VIDEO: Lesson Four – Dependencies

April 17, 2015 Ash A.

We’re back for our fourth video lesson. This week is all about those tricky little dependencies and to use them properly when planning a project.

Video Transcript:

In the real world, a dependent is someone who depends on you to support them financially or emotionally. In the project management world, it’s not so different.

A dependency is commonly understood as a task that is dependent on other tasks being completed before it can move forward. However, there are several kinds of dependencies which we will cover in this video. The truth is that it’s rare to end up with a project that exists in isolation, so the chance that you’ll be relying on many people and processes is inevitable.

There are four main types of dependencies.

  • Finish to Start
  • Start to Start
  • Start to Finish
  • Finish to Finish

Let’s take a look at all of these in turn. I want to use one of my favourite examples which is the cake shop example. (Who doesn’t like Cake, right?)

Finish to Start (FS) This is the most common type of dependencies and it the default dependency for most projects. So let’s say we’re going to bake a cake. The cake can only be iced after it has been baked. Common sense right?

Start to Start (SS) are tasks are simply two tasks that must start at the same time. So for example, if you’re making the icing from scratch, and you know it takes about the same time as the baking process, it must start as soon as the baking begins.

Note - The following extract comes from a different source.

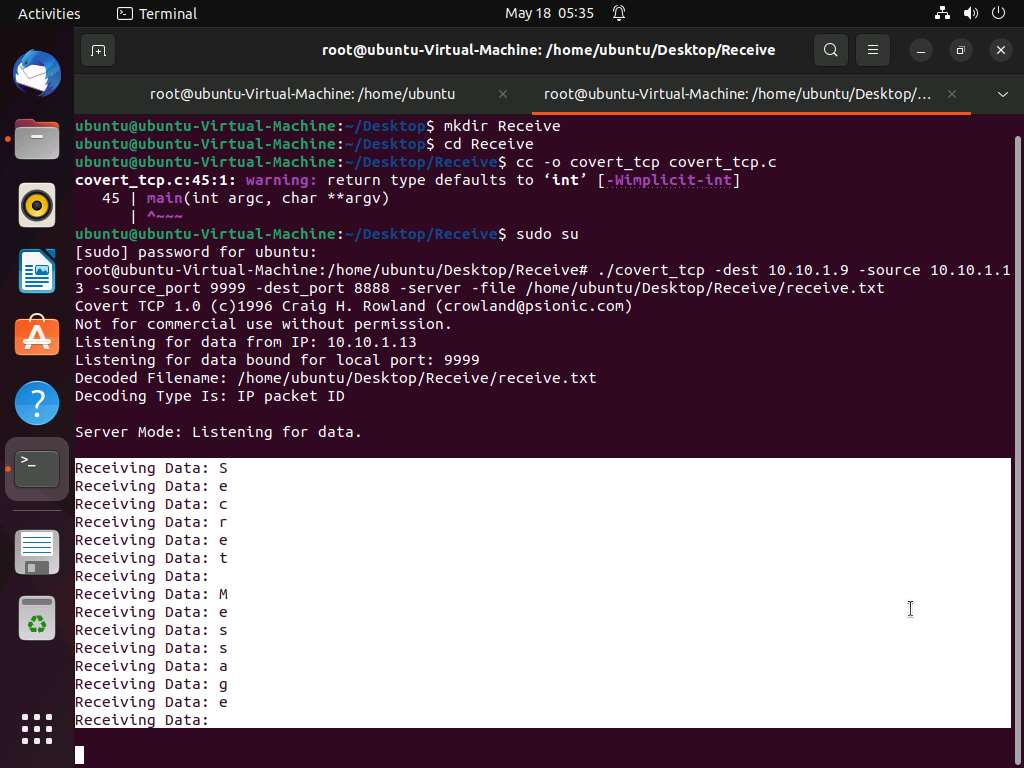Show Applications grid in the dock
The width and height of the screenshot is (1024, 768).
point(37,728)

Start to Finish (SF) So this one is a little bit tricky in the sense that the second task in the relationship cannot finish until the first task starts but the second task can finish at anytime after the first task starts. So we can look at the example of billing the customer. The Cake can be delivered and then the customer can be billed, or the customer can be billed for the cake even before the delivery of the cake.

Finish to Finish (FF) It simply means that two tasks must finish at the same time. With the cake that we’re baking, let’s say that there are unique fondant roses and flowers that need to be added at the same time the cake is delivered so that they are not destroyed during the delivery process. This would be completed simultaneously, making it a Finish to Finish dependency.

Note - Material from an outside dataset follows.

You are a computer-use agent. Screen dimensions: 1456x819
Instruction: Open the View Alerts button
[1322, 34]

From my own personal experience here at Easy Projects, I’ve found that marketing projects for example are not as large as IT projects however, because we are a SaaS company Marketing is involved in every project and in every area of the company. Call us nosey neighbors, but its our job. If IT is coming out with a new release for example, Marketing is dependent on that new release to be completed before we can make the announcement. To make it more complex, IT is dependent on marketing for providing them with information about what users need to actually come out with the next release. I’ve found that the the following set of best practices really help you manage dependencies:

Best Practices

Plan and Track: Many of us project managers tend to spend more time focusing on what comes next rather than what has to come first. Track the progress of your dependencies so that you can forecast future tasks if need be. (Upstream Internal)

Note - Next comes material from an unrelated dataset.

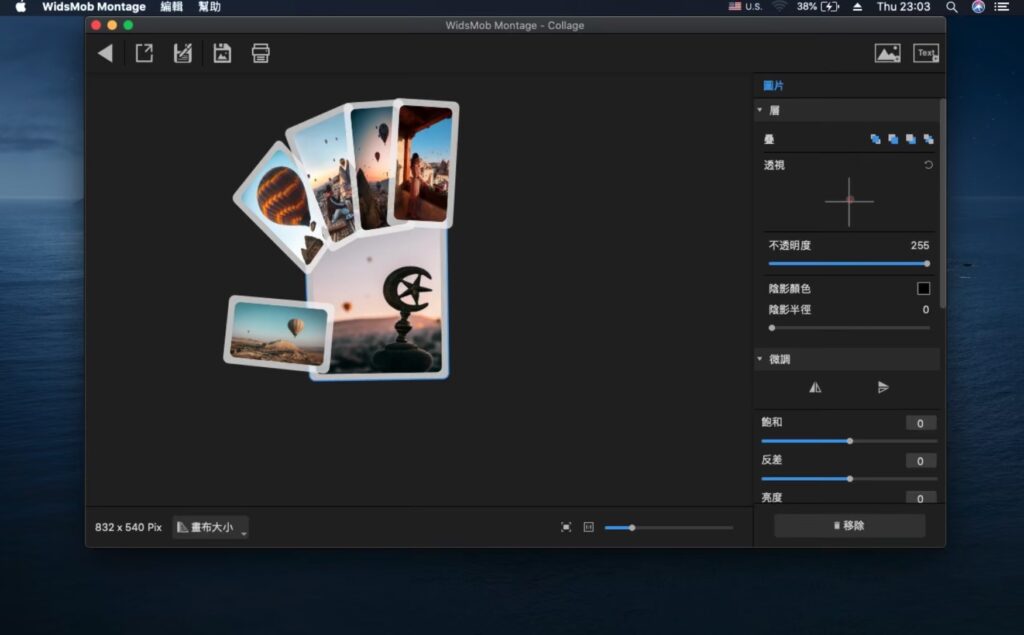Select the Text tool icon
The height and width of the screenshot is (635, 1024).
[x=926, y=52]
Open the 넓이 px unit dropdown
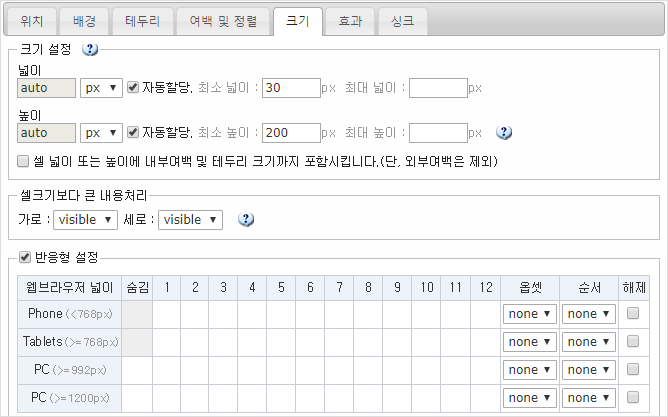The width and height of the screenshot is (668, 417). pos(102,88)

Communicate: Make sure that the relevant people outside your project know that you are waiting on them in order to carry on with your own work, as they may not realize. Explain the impact of any late delivery and encourage them to keep you informed of progress. (Upstream external)

Update: make sure your project management tool is up to date with all the relevant links between tasks. this way any shifts in the timeline are instantly clear and can be recalculated. (downstream internal)

Keep Communicating: As obvious as it may sound, make sure that the people downstream know what you are doing and that you are aware that they are waiting on your project to complete something. As soon as you can, let them know that the work is done or release the resources, so that you don’t hold up other work in the company. (downstream external)

Take a look at your current projects and see how many dependencies they have. The more you know, the better you can help the project stay on track and end successfully. After all a project is really just an amalgamation of these dependencies.